About this exercise: Beginning with the line that includes "Instruction: Select the" and ending with the last line of the entries below, set down each line exactly; include no pictures.

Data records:
──────
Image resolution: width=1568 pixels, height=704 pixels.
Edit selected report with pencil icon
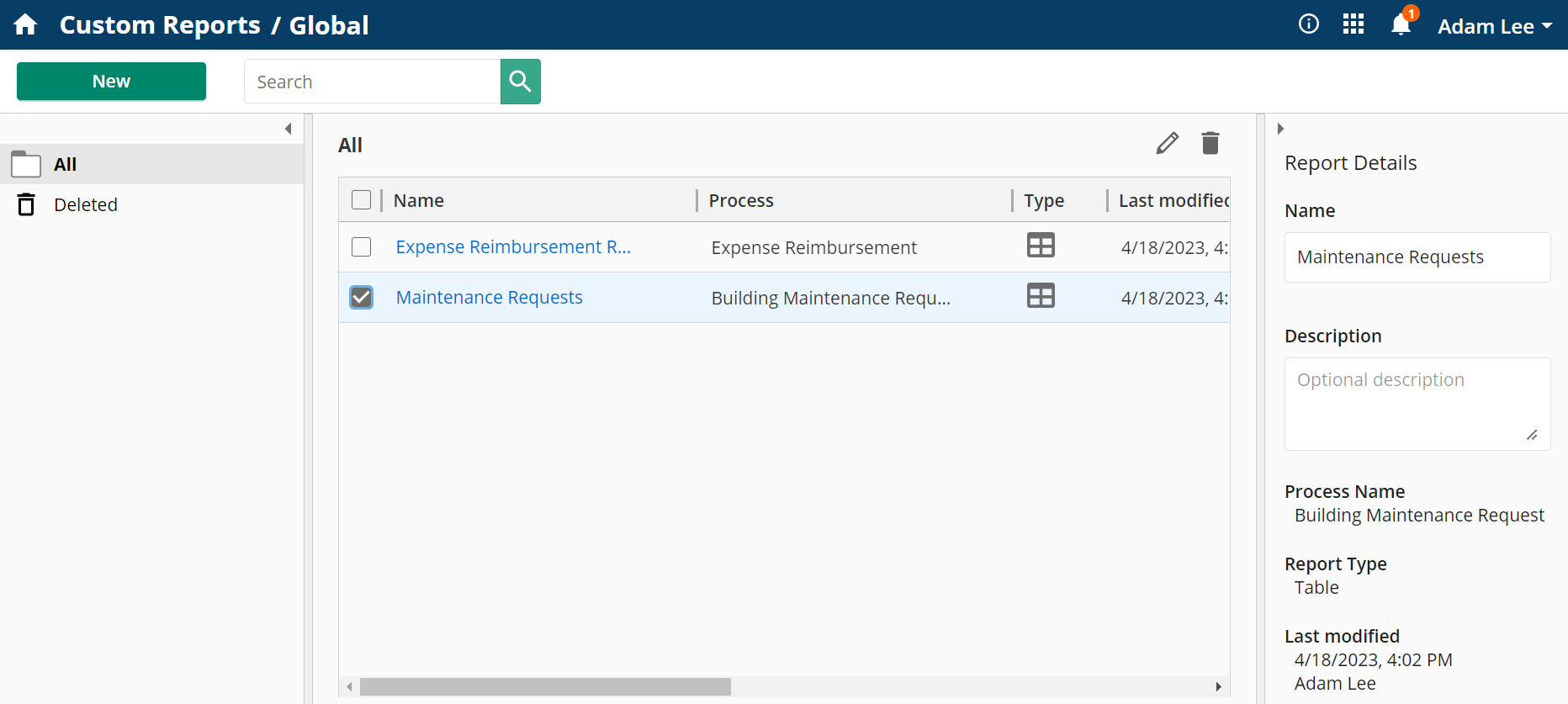pyautogui.click(x=1167, y=144)
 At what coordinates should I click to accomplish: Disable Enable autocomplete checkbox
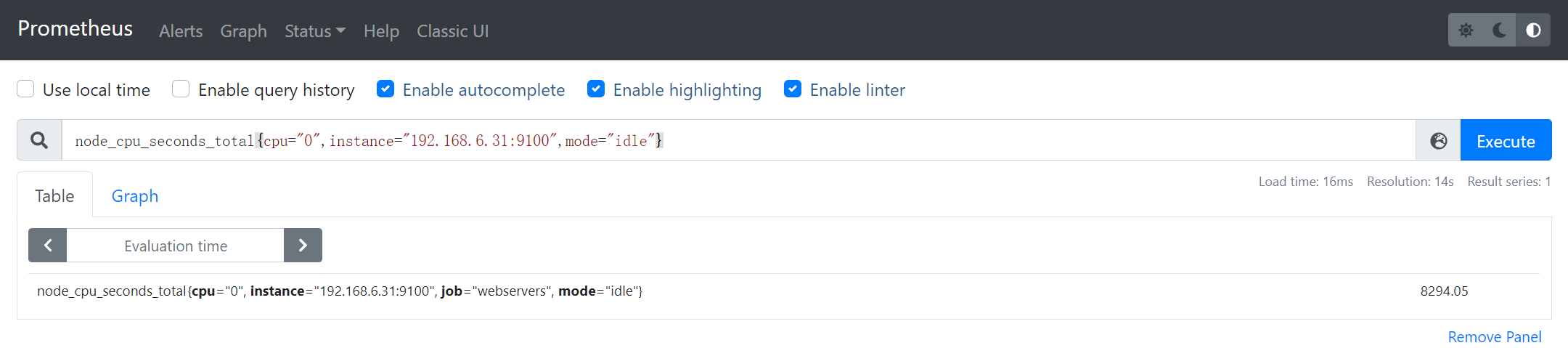385,89
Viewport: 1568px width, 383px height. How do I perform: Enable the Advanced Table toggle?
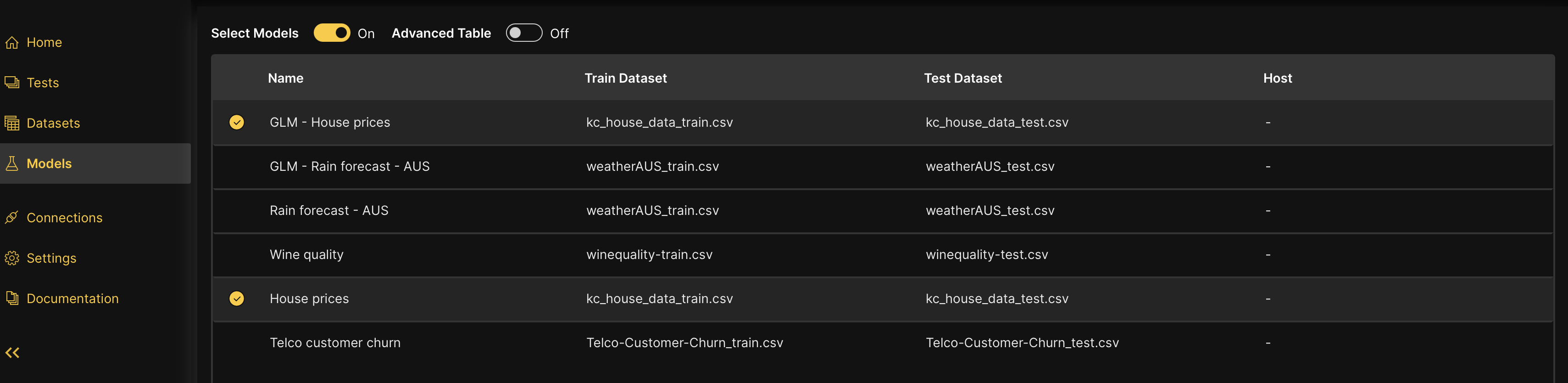(x=523, y=33)
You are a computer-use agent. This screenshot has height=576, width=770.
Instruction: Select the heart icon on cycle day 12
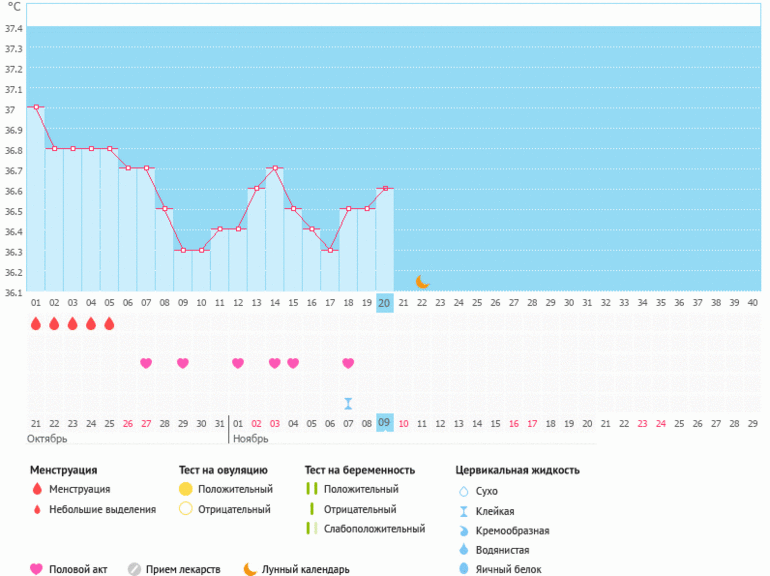pyautogui.click(x=238, y=363)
──────
Response area:
Instruction: Select the heart icon on cycle day 12
pyautogui.click(x=238, y=363)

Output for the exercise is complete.